* begin *

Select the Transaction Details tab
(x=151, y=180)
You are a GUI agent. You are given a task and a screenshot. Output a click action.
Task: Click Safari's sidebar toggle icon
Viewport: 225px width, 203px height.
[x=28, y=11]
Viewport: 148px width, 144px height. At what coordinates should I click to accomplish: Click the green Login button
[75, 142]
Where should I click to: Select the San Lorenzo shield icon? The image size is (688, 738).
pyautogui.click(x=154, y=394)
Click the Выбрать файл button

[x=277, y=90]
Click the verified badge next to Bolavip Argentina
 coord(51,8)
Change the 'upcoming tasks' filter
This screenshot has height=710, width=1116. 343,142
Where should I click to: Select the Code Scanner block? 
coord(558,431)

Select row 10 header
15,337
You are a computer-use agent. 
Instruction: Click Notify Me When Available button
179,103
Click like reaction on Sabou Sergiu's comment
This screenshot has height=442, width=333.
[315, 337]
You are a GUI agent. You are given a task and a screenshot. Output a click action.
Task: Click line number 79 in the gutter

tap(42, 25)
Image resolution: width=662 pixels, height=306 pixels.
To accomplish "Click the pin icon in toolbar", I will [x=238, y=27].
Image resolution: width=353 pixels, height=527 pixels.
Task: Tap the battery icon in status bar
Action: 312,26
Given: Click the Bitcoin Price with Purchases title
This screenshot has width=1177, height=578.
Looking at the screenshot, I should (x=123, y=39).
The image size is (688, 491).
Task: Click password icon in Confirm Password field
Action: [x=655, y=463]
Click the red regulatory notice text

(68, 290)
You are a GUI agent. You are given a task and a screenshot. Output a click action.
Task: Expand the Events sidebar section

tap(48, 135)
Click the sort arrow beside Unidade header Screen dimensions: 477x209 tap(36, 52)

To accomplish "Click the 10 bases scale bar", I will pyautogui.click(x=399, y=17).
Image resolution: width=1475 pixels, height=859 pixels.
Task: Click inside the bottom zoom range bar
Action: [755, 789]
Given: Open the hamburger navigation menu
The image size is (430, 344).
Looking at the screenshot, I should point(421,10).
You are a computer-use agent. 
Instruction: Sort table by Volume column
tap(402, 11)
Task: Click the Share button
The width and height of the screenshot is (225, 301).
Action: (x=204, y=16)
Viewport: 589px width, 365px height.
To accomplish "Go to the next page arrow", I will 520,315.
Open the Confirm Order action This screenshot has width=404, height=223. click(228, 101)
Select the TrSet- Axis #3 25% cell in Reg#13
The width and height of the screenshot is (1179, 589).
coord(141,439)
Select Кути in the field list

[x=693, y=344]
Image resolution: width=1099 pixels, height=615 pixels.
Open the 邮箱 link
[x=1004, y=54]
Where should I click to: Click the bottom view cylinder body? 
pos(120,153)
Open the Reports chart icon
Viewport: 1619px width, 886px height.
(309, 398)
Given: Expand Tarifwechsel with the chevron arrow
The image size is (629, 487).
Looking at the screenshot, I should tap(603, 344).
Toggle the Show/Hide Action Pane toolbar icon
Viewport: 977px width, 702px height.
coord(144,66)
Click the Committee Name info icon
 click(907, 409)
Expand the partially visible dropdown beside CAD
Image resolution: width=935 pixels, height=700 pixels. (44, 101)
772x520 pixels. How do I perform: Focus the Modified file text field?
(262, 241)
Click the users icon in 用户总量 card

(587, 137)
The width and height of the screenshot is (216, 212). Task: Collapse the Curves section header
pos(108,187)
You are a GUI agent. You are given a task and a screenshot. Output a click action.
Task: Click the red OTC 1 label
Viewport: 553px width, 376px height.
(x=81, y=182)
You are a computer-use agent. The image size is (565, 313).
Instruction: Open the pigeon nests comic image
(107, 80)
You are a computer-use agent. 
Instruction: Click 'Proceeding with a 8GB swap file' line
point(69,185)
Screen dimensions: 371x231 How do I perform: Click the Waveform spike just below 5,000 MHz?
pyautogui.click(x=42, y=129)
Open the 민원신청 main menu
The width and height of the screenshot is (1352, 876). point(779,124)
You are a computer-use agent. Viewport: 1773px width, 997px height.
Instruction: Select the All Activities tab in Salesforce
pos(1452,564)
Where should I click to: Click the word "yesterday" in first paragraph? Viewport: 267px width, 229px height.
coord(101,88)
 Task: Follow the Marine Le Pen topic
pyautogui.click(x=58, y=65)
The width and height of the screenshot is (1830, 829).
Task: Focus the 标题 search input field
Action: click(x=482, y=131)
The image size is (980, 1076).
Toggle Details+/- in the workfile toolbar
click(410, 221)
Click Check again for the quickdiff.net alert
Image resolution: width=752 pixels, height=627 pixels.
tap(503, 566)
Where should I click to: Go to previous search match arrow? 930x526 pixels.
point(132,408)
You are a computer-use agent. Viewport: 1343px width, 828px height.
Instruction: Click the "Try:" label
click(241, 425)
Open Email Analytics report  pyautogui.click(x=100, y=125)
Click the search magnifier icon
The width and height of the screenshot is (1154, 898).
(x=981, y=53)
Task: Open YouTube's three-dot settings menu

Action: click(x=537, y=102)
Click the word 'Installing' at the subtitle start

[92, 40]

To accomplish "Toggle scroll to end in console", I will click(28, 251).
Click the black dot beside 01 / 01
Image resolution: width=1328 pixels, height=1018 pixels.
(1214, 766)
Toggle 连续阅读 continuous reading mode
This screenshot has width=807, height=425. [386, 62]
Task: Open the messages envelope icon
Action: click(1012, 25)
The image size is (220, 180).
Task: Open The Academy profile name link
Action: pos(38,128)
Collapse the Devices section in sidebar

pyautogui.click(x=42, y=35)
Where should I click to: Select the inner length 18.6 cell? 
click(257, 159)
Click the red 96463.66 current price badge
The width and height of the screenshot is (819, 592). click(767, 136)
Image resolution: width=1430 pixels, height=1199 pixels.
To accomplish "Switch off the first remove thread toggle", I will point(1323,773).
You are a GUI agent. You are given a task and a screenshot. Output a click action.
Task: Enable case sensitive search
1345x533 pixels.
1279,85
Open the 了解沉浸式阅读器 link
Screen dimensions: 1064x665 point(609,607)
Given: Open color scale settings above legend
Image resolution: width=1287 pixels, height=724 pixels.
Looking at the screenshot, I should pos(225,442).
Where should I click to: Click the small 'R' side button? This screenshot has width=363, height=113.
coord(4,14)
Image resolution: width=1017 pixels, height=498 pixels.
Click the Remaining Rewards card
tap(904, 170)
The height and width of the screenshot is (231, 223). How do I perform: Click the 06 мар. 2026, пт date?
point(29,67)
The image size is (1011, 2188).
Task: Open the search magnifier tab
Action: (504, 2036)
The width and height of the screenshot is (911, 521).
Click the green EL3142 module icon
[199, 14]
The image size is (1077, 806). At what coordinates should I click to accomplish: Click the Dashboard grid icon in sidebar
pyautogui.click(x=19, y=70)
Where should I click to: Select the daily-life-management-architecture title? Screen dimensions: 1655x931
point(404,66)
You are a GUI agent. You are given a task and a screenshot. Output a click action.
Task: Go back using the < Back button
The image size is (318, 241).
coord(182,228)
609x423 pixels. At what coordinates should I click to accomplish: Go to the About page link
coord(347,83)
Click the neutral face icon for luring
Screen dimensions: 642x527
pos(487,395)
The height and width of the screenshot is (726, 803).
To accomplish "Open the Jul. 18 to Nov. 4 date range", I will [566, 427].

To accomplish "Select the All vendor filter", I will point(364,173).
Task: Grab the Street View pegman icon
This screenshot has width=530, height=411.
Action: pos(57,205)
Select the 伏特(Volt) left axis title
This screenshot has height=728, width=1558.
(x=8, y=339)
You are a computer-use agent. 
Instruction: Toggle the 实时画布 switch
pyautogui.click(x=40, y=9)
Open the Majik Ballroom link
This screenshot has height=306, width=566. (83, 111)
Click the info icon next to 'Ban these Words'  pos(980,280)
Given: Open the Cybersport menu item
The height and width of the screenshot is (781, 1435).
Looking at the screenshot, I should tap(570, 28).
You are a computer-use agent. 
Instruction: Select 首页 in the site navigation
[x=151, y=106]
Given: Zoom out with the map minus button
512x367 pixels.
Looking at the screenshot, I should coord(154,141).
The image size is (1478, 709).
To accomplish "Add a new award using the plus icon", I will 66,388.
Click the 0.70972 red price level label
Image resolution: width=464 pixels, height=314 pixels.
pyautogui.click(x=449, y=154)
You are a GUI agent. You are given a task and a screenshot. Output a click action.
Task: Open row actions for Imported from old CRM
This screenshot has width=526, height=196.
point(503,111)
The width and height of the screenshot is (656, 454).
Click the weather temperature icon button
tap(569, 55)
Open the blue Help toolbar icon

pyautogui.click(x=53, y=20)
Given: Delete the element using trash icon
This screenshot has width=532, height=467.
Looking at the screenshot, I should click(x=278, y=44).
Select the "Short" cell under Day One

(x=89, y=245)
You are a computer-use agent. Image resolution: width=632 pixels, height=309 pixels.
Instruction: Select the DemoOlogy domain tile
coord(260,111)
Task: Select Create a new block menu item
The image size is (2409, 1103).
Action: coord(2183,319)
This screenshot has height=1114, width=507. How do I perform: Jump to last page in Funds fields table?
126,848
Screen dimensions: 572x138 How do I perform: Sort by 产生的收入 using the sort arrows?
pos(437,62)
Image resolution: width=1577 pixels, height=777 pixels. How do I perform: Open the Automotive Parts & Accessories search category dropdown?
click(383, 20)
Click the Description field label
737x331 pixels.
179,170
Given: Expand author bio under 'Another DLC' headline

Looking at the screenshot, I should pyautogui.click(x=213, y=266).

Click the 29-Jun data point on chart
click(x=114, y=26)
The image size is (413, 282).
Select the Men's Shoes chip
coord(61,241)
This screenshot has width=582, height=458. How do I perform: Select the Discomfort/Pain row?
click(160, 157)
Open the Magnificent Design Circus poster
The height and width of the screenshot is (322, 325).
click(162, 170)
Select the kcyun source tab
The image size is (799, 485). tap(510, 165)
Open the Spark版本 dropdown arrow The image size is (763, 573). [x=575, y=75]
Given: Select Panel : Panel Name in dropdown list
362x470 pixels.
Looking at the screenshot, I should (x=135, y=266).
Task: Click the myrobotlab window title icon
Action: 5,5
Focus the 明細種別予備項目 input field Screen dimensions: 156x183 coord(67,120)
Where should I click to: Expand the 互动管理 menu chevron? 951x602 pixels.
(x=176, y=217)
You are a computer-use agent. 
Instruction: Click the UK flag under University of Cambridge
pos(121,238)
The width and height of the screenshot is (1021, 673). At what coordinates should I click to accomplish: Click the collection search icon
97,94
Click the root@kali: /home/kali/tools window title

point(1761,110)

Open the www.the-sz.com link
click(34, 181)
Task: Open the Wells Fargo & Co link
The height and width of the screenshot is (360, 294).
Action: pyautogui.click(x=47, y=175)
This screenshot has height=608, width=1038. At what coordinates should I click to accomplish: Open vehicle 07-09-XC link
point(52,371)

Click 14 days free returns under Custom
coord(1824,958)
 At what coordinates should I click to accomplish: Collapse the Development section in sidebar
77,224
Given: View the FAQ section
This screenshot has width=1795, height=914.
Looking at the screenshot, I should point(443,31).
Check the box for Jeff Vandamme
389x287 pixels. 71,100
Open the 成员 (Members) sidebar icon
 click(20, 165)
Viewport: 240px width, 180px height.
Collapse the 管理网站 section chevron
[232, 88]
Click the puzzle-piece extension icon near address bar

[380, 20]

* end *

Written task: Reproduce the rows from the line holding "Image resolution: width=1430" through the line holding "Screen dimensions: 1064x665 point(609,607)", inclusive, swapping "remove thread" for "delete thread" and changing nothing else.

Response to the task:
Image resolution: width=1430 pixels, height=1199 pixels.
To accomplish "Switch off the first delete thread toggle", I will point(1323,773).
You are a GUI agent. You are given a task and a screenshot. Output a click action.
Task: Enable case sensitive search
1345x533 pixels.
1279,85
Open the 了解沉浸式阅读器 link
Screen dimensions: 1064x665 point(609,607)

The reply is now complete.